* begin Dataset entries *

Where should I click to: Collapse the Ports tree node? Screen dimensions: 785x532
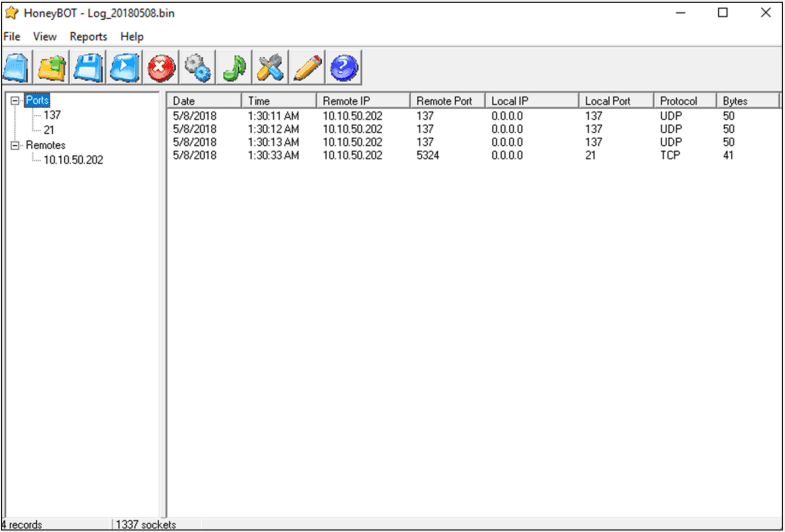(x=15, y=101)
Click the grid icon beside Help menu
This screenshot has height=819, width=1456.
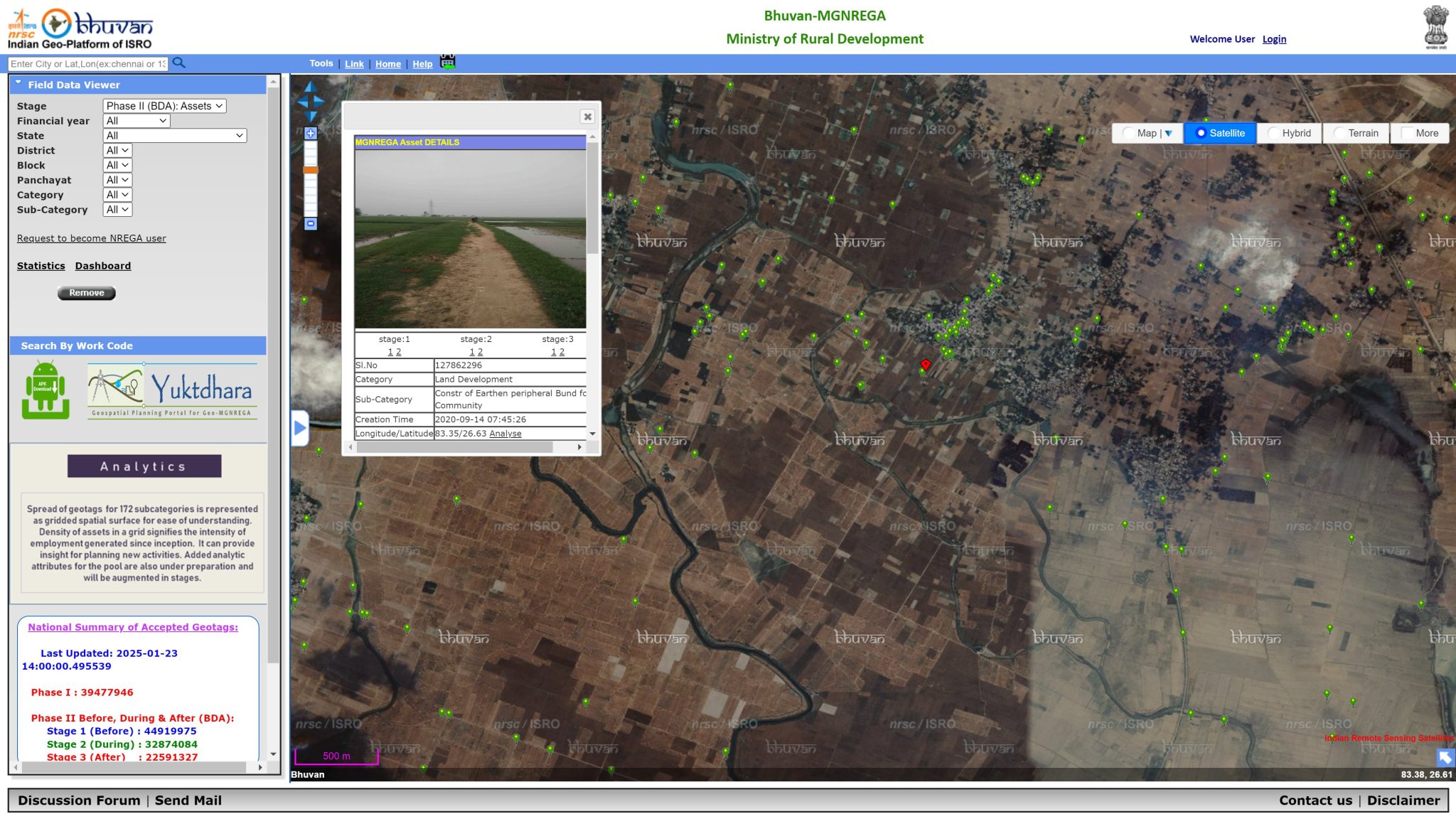[x=448, y=63]
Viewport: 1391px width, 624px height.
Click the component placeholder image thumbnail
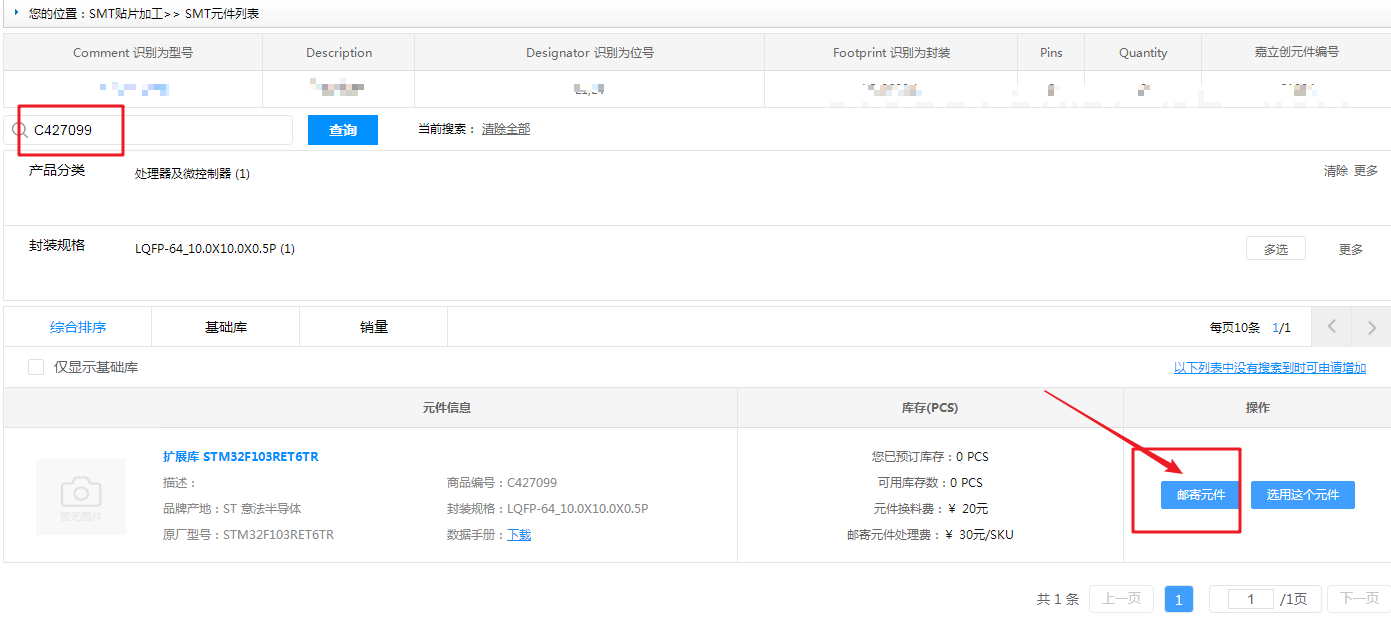point(81,496)
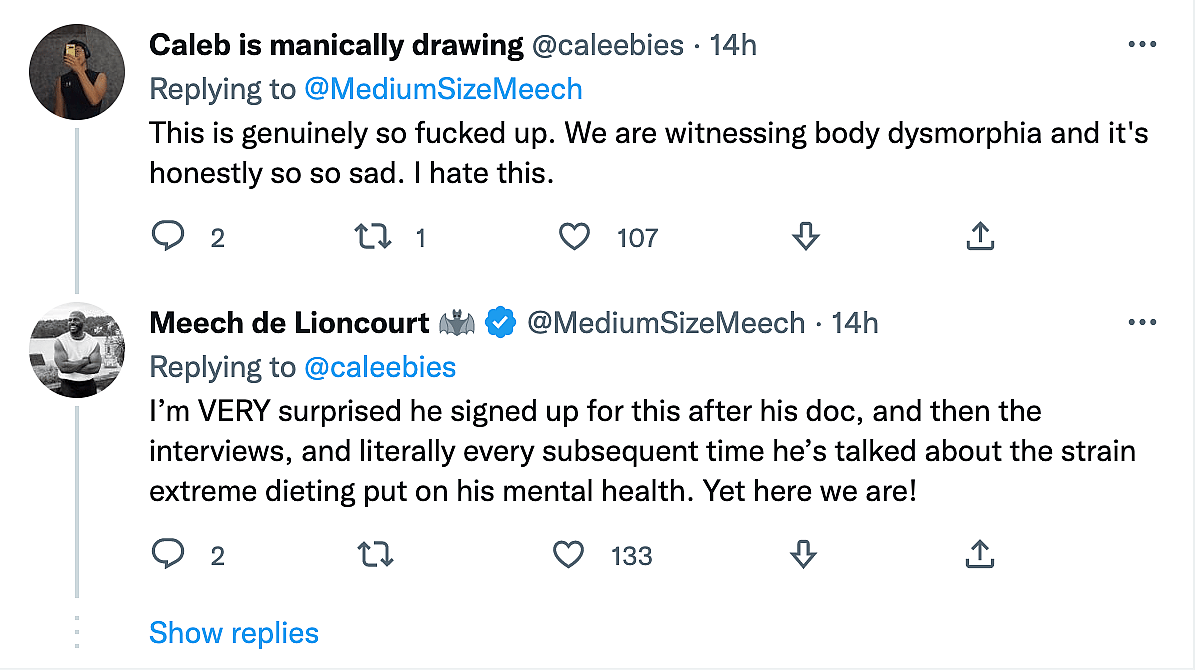Open Caleb is manically drawing profile name
The image size is (1196, 670).
336,45
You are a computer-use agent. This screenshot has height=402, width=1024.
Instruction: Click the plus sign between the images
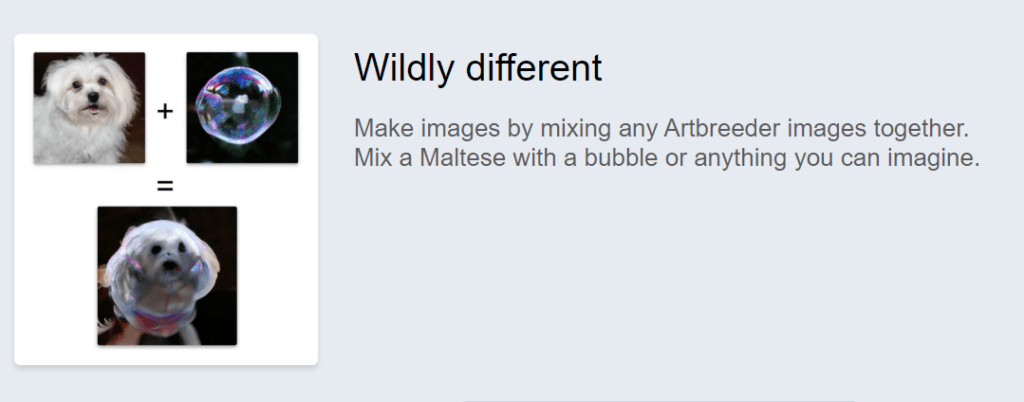[x=165, y=112]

* end Dataset entries *

*Given problem*
Swap "plus sign" for "add icon" in the data from the line containing "You are a computer-use" through the end of the data, inclusive, and write those lines again with nothing else changed. Leave the pictures out of your answer.

*Output of the task*
You are a computer-use agent. This screenshot has height=402, width=1024.
Instruction: Click the add icon between the images
[x=165, y=112]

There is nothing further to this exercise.